The Federal Labor representatives met with Samaritans CEO, Brad Webb, and Chair of the Financial Counsellors Association of New South Wales, Graham Smith, to discuss the local impacts of payday lending and rent-to-buy schemes on vulnerable consumers.

Ms Claydon said meeting reinforced concerns she was hearing from constituents about the behaviour of some of these organisations.

“I’m hearing too many stories of constituents getting caught up in a spiral of debt and despair after taking out a payday loan. The Turnbull Government needs to act urgently on this issue.

“It was incredibly sobering to learn that the majority of people seeking financial counselling in our region have taken out payday loans.”

Senator Pratt called on the Turnbull Government needed to fast track legislation to protect consumers.

“In November 2016 the Turnbull Government committed to a suite of reforms in response to a review of the Small Amount Credit Contracts (SACC) Review, promising to introduce legislation in 2017,” Senator Pratt said.

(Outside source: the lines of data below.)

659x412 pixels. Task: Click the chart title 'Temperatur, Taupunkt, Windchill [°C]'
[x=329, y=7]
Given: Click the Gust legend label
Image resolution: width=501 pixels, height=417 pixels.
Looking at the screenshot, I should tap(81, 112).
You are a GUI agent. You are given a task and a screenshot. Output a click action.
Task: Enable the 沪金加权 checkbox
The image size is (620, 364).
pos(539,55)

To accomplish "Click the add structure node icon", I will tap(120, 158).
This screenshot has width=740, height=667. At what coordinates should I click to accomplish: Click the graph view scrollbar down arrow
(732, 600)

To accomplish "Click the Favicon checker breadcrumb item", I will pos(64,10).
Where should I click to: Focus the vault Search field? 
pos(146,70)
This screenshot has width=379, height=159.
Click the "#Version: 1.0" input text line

“They even put out a Draft Consultation Bill in October last year, but since then intense lobbying from the industry and internal division has brought progress to a standstill.

“In a brazen act of defiance, a rogue group of Government members has even set up a ‘Parliamentary Friends of Payday Lenders’ group, to send a warning to the Prime Minister against progressing the legislation.”

Senator Pratt said Labor had been forced to introduce a word-for-word copy of the Government’s Draft Consultation Bill into the Parliament in the face of Government inertia.

The legislation would:

  • impose a ceiling on the total payments that can be made under a rent-to-buy scheme;
  • require payday loans to have equal repayments and equal payment intervals;
  • remove the ability for SACC providers to charge monthly fees on residual term of a loan where a consumer fully repays the loan early;
  • ban unsolicited sales of the schemes; and
  • introduce broad anti-avoidance protections to prevent payday lenders and rent-to-buy companies from circumventing the rules;

“This issue could be fixed within weeks, but we need the Government will need to stand up for vulnerable consumers, not vested interests and the right wing fringe of his party,” Senator Pratt said.